*Listed entries:*
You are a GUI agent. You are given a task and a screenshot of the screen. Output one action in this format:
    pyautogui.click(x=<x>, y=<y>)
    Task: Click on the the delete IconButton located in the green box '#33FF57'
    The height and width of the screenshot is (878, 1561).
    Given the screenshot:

*Problem:*
Rewrite the records with every instance of "delete" replaced by "edit", leaving everything else unchanged.

*Reply:*
You are a GUI agent. You are given a task and a screenshot of the screen. Output one action in this format:
    pyautogui.click(x=<x>, y=<y>)
    Task: Click on the the edit IconButton located in the green box '#33FF57'
    The height and width of the screenshot is (878, 1561).
    Given the screenshot:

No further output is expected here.